TASKS –
1) In the review of the film "Hook," who adopted Robin Williams's character as an orphan?
2) List every place named in the review of the film "Hook."

SOURCE EXCERPT –
Robin Williams plays the harassed businessman, and Maggie Smith is the old granny who’s able to suggest the most wonderful possibilities when she whispers, "Peter, dear - don't you know who you are?" Actually, he can't remember a thing that happened before he was 12, but Hook can and kidnaps Banning’s two children because he wants to lure Peter back to Neverland for a rematch.
The sad thing about the screenplay for "Hook" is that it’s so correctly titled: This whole construction is really nothing more than a hook on which to hang a new version of the Peter Pan story. No effort is made to involve Peter’s magic in the changed world he now inhabits, and little thought has been given to Captain Hook’s extraordinary persistence in wanting to revisit the events of the past.
The opening of the film promises more. Spielberg sets the scene in modern-day America, where the executive lifestyle leaves no time for fathers to spend with children. Then Robin Williams takes his wife and children back to London to visit Granny Wendy, who adopted him as an orphan, and as the kids sleep in the very same bedroom where the original story began, we get the Spielberg visual trademark of the blinding light on the other side of the rattling window: The promise of magic, just outside.

MATERIAL PROVIDED –

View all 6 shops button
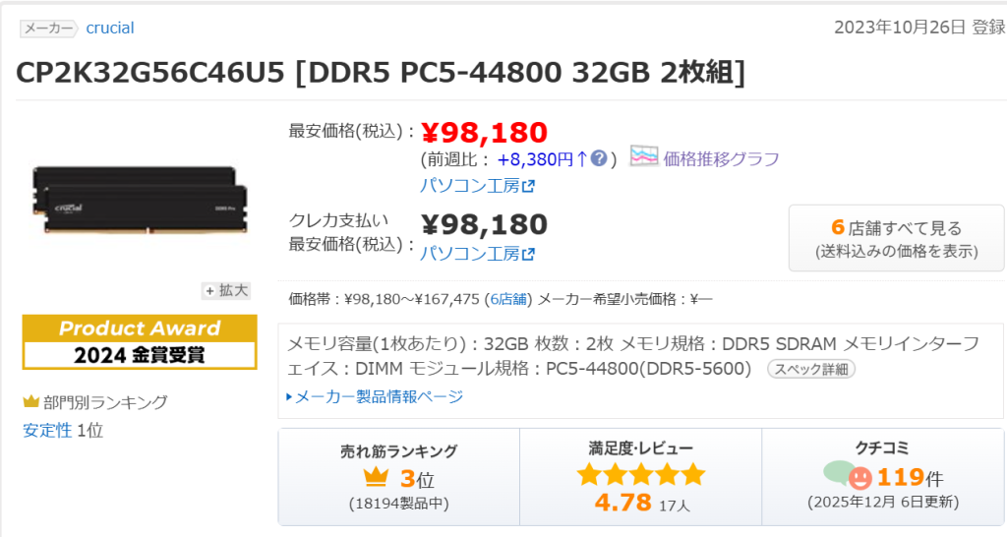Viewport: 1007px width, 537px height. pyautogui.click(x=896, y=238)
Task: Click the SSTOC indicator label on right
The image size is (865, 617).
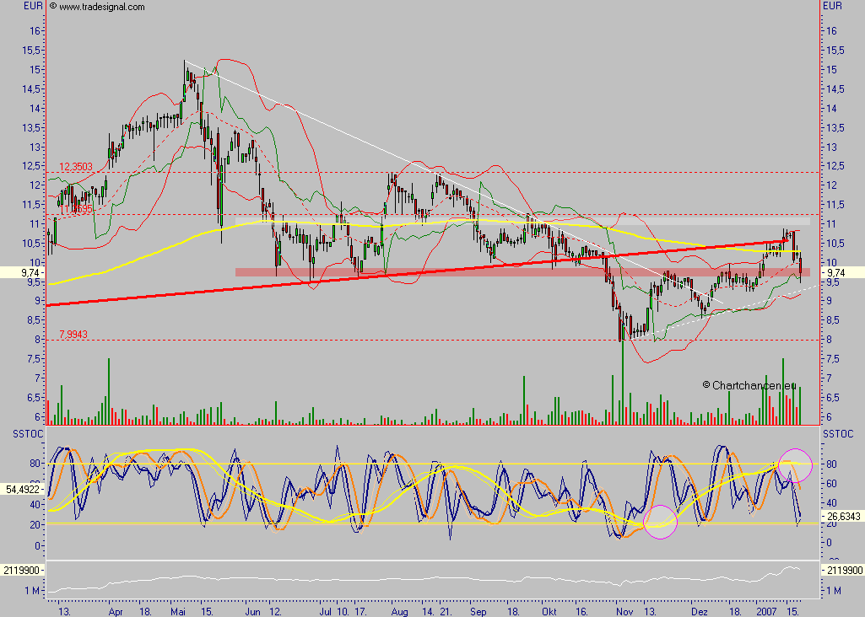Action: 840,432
...
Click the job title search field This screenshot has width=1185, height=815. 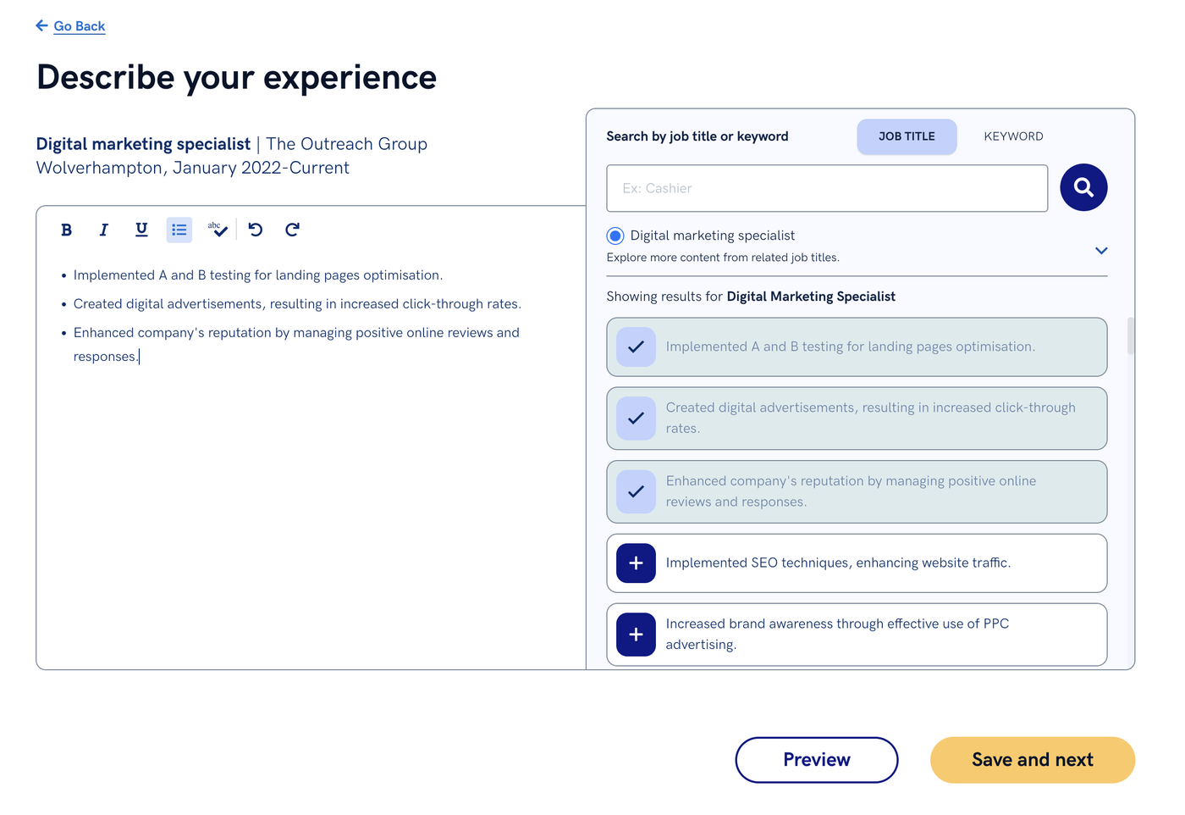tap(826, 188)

WRITTEN RESPONSES –
1) Granny Wendy

2) Neverland, America, London